You keep asking people about racism to justify their choices, and yet you were so quick to dismiss, even eager to dismiss, the idea that the  dominant biologically complex life form on this planet by volume (plants) may be far more complex and rich in life than you give them credit.  Even the piece that you linked to in reply to Gormongous doesn't really do a good job of rebutting plant pain, that article actually strikes me as a far more emotional reaction to the idea than any kind of reaction rooted in logic or thought.  It relies on "common sense" facts that everyone should know, that are actually factually wrong.  Since when, in science, does common sense trump observed facts?  And I see an emotional, not logical or scientific, reaction from other scientists when challenged with the idea.  The only real objection seems to be, "But they don't have brains or animal neurobiology".  Which, seems pretty weak as a response.  The scientific response is to ask if all these traits we associate with animals could arise in a structure that didn't have animal neurobiology, not to declare that without neurobiology they can't exist.

I agree 100% with all of this.
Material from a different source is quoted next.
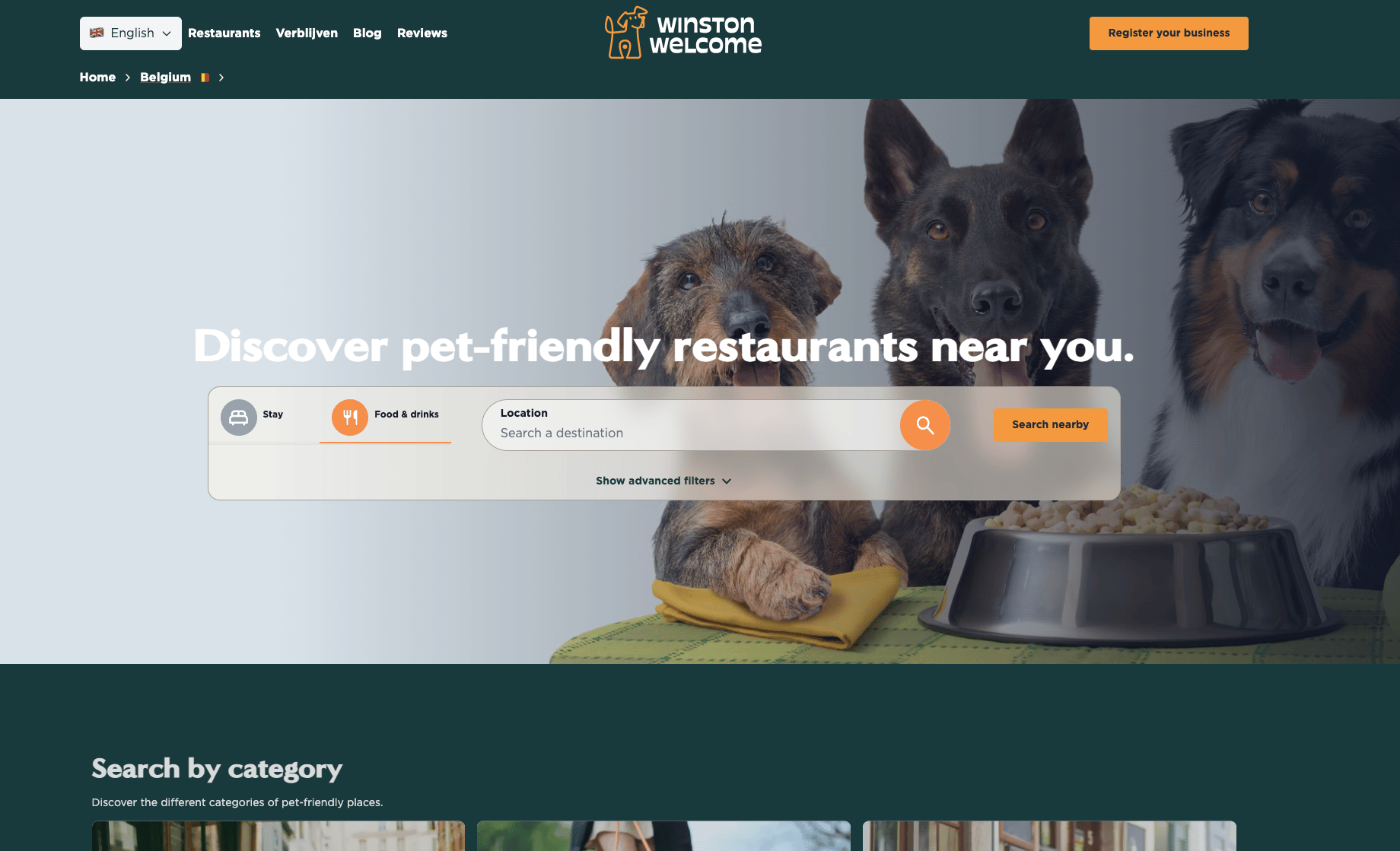Screen dimensions: 1400x851
Task: Click the fork and knife Food icon
Action: coord(350,418)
I and others are in a very precarious position when we claim that plants do not feel pain. You don't have to go back very far to find not just normal people but scientists telling us that animals feel no pain, or even that some human beings feel less pain than others because of their race! So surely we ought to be skeptical of scientific claims about plant pain, especially given the circumstances you point out about how people are ridiculed for saying that plants might feel pain, and so on and so forth.

 

Unfortunately, the response to this isn't an ethical argument or even a simple scientific argument. The idea that plants don't feel pain can only be established by a lot of complicated science and philosophy. I don't think it's the sort of thing people can reasonably disagree about once they've seen the evidence, but you maybe think otherwise. That's fine, and there's nothing I can say here, in this space, that can decide the question one way or another. Like I said, it's a horrendously complicated answer. All I can do is give you an "IOU," effectively, which reads something like "I promise that plants don't feel pain. Love, Tycho." I'm sure that's unsatisfying for you. "Why," you might ask, "can't Racist Tycho give me an IOU that says 'I promise that black people don't feel pain. Love, Racist Tycho.' or something like that?"

 

The answer (unfortunately) is basically just "science." Like, Racist Tycho is factually wrong about whether black people feel pain, but actual Tycho is (I claim) factually right when he claims that plants don't feel pain. Could actual Tycho be wrong? Could Racist Tycho be right? You have to ask the scientists (and, actually, the philosophers - this issue turns out not to be as simple as "do some science").

 

I know this is is deeply unsatisfying and suspicious sounding. Luckily, you can reject it all and go with the stuff I said above: elaborate option #3 and we'll see how it does vs. option #2. That's a fine project that I am happy to embark upon.